§ **Pixel coordinate grounding data**:
- Opening Delimiter -

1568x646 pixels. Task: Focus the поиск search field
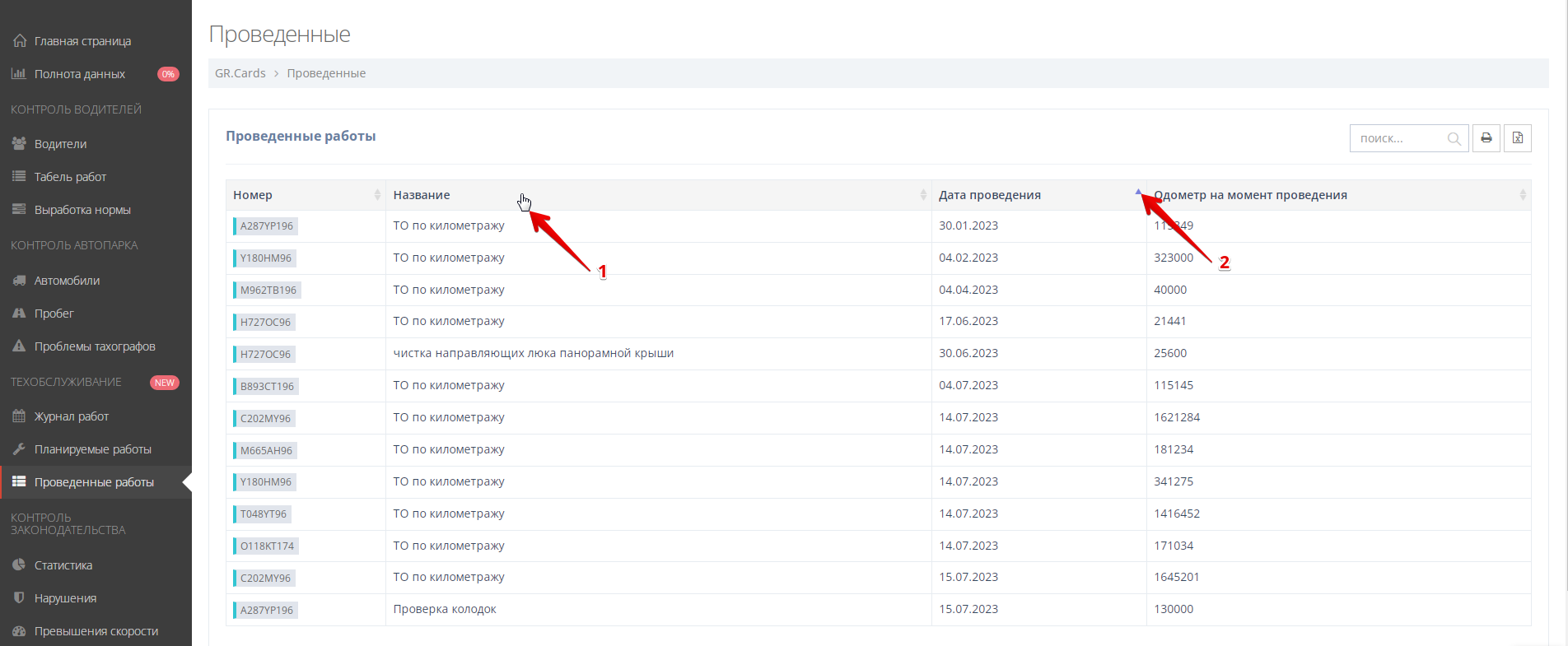pos(1398,138)
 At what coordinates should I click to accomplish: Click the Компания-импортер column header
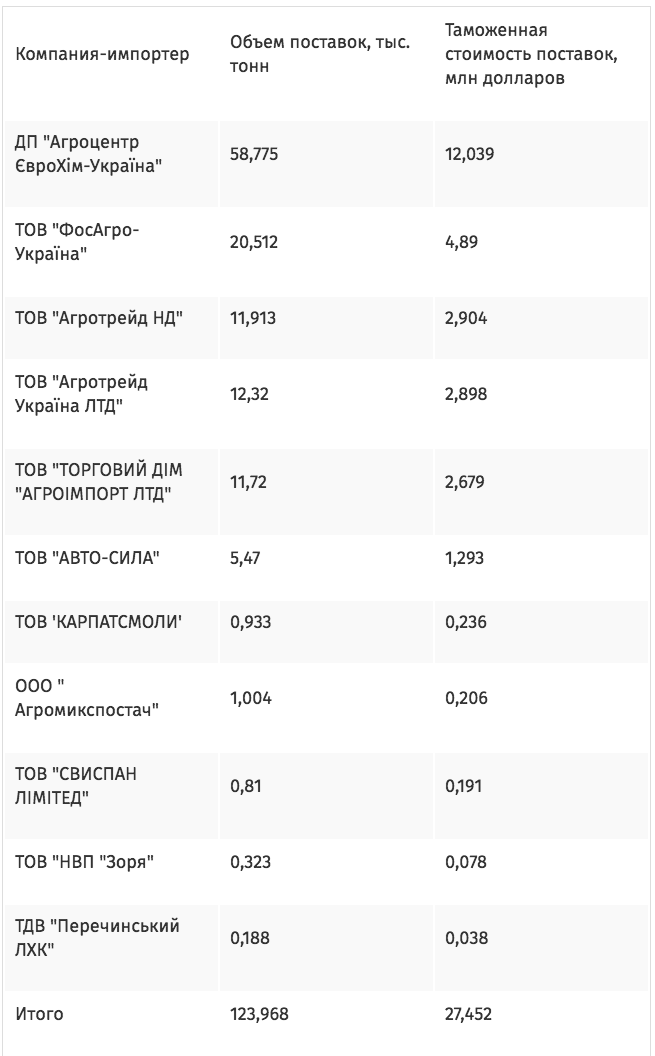102,54

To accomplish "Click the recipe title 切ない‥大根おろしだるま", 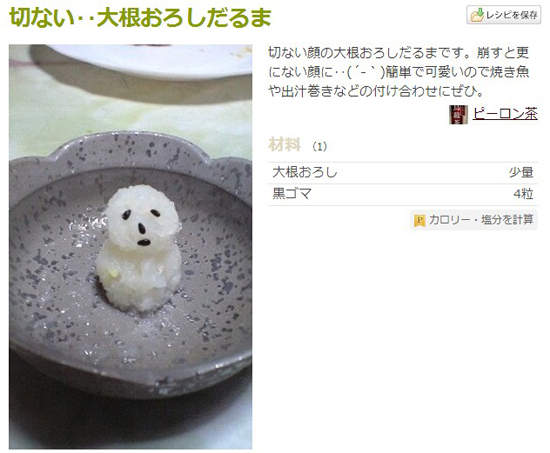I will (140, 17).
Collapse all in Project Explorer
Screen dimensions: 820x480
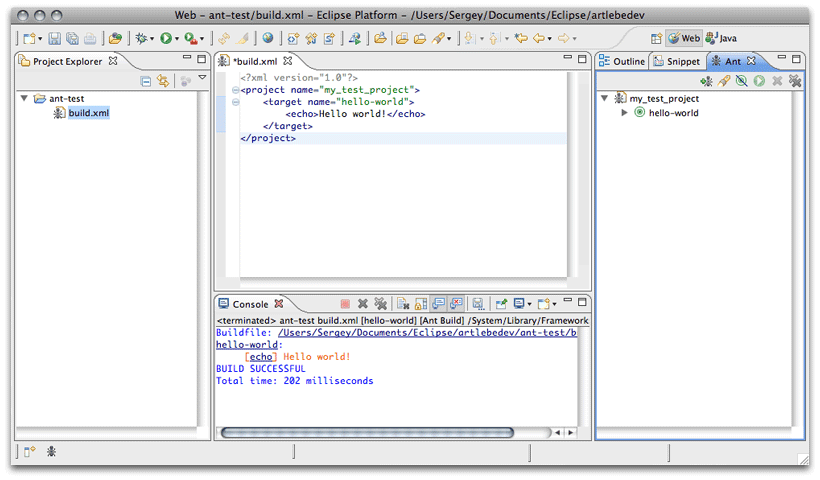[x=146, y=81]
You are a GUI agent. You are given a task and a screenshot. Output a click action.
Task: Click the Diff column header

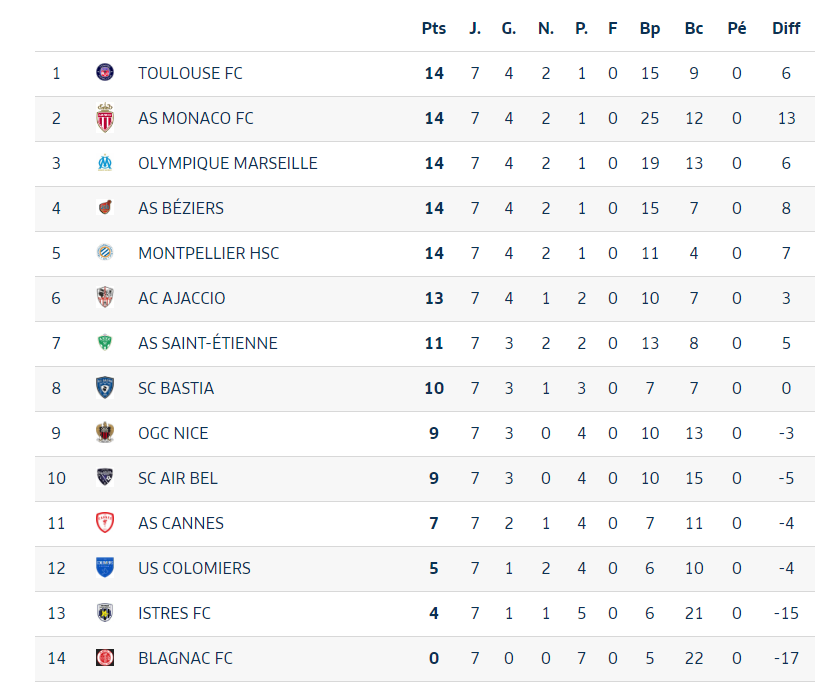click(786, 28)
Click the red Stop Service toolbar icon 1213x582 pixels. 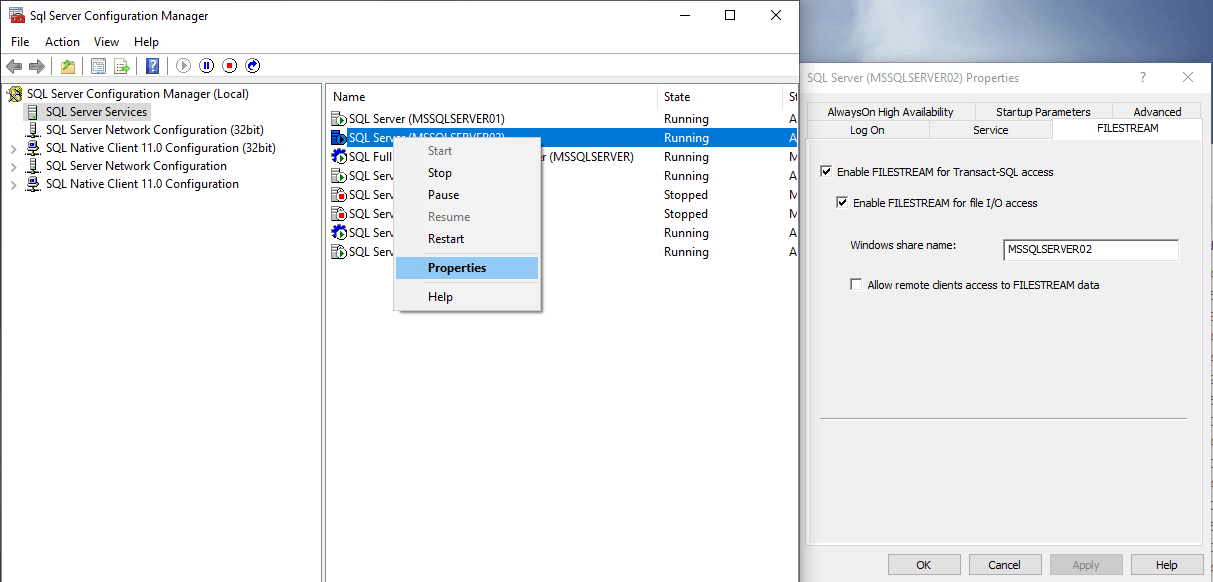point(230,66)
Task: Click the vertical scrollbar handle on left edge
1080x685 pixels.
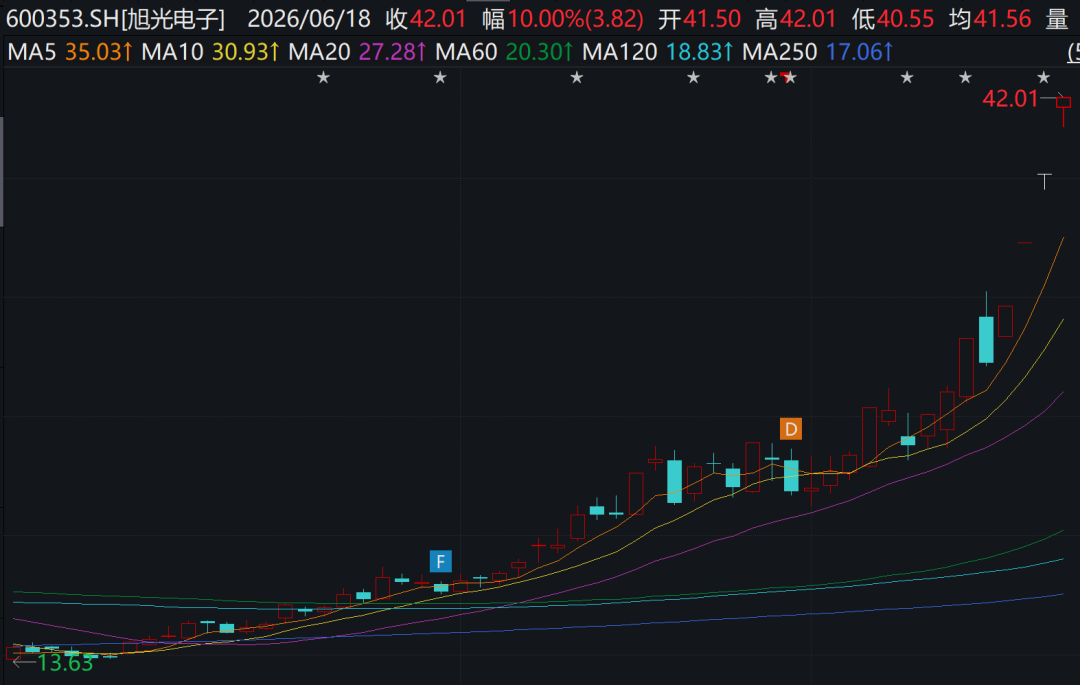Action: point(1,172)
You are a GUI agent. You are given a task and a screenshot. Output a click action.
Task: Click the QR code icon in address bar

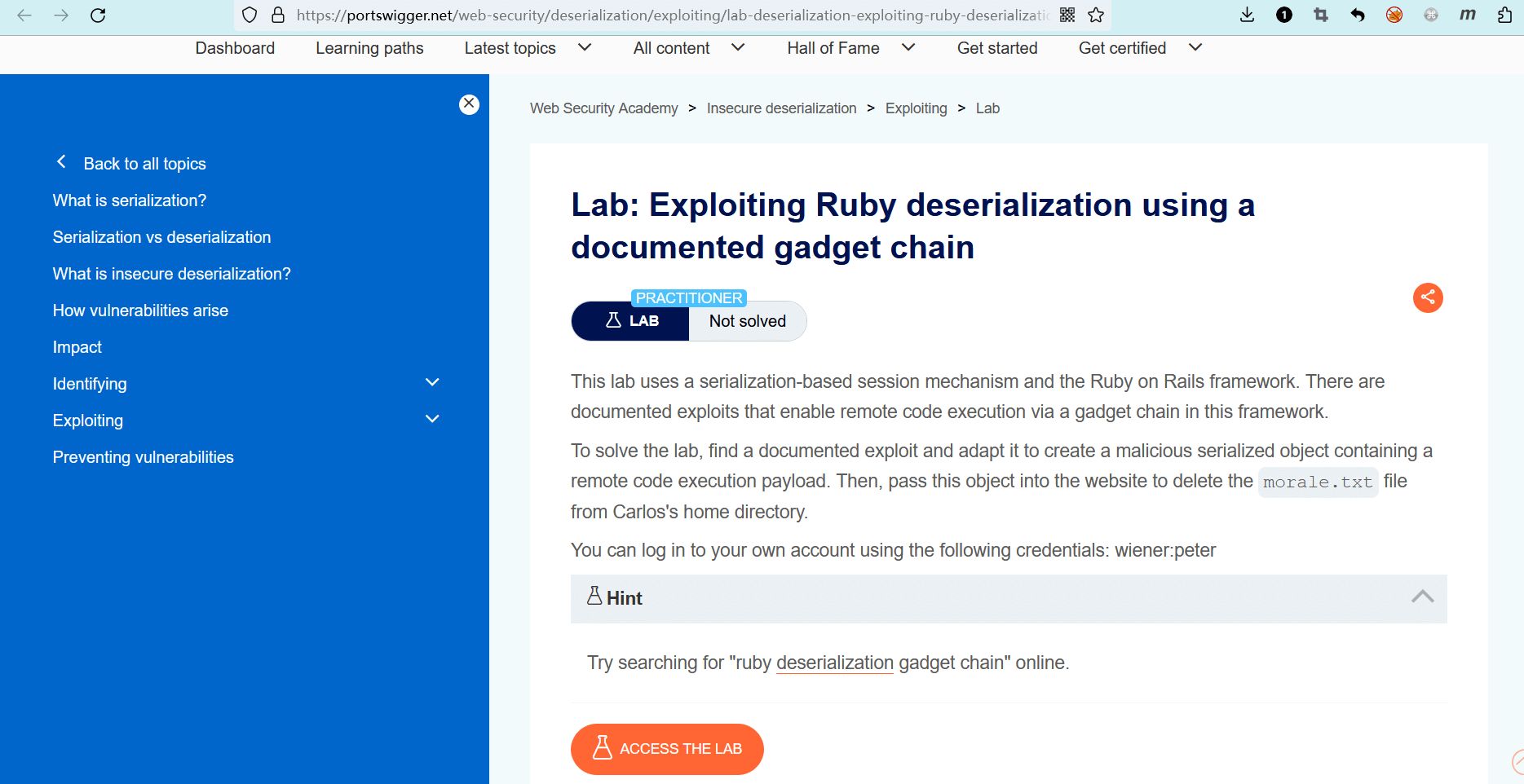point(1067,15)
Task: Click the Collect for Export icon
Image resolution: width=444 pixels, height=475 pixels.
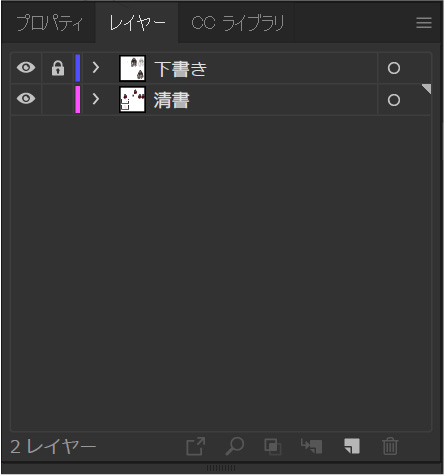Action: tap(195, 446)
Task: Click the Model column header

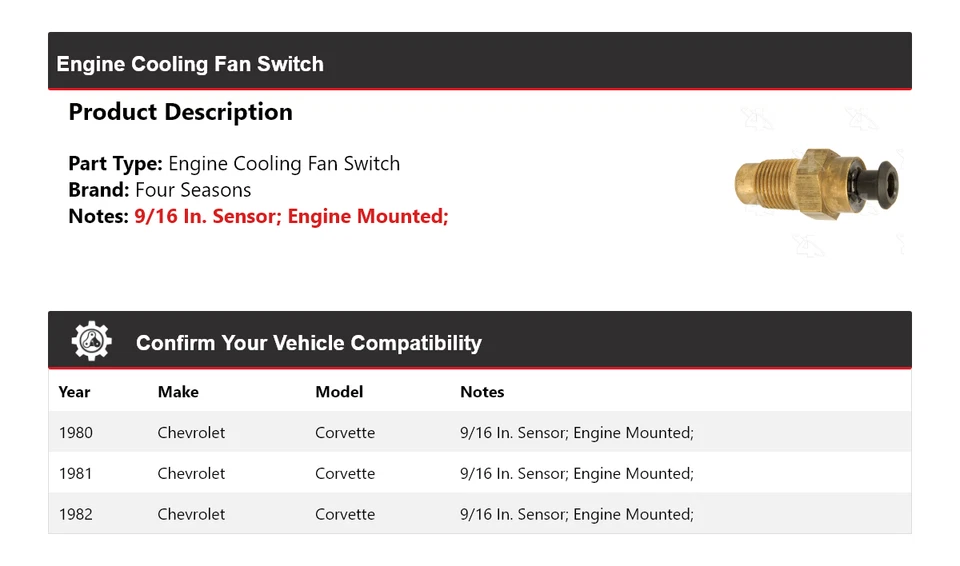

- Closing Delimiter -

§ **What the task requires**: Repeat exactly the lines from the one holding "Task: Click the QR code icon in address bar" through the last line of the entries, both included; the pictures do not belong in the copy.

§ **Problem solution**:
Task: Click the QR code icon in address bar

point(1067,15)
Task: Click the Collect for Export icon
Image resolution: width=444 pixels, height=475 pixels.
Action: tap(195, 446)
Task: Click the Model column header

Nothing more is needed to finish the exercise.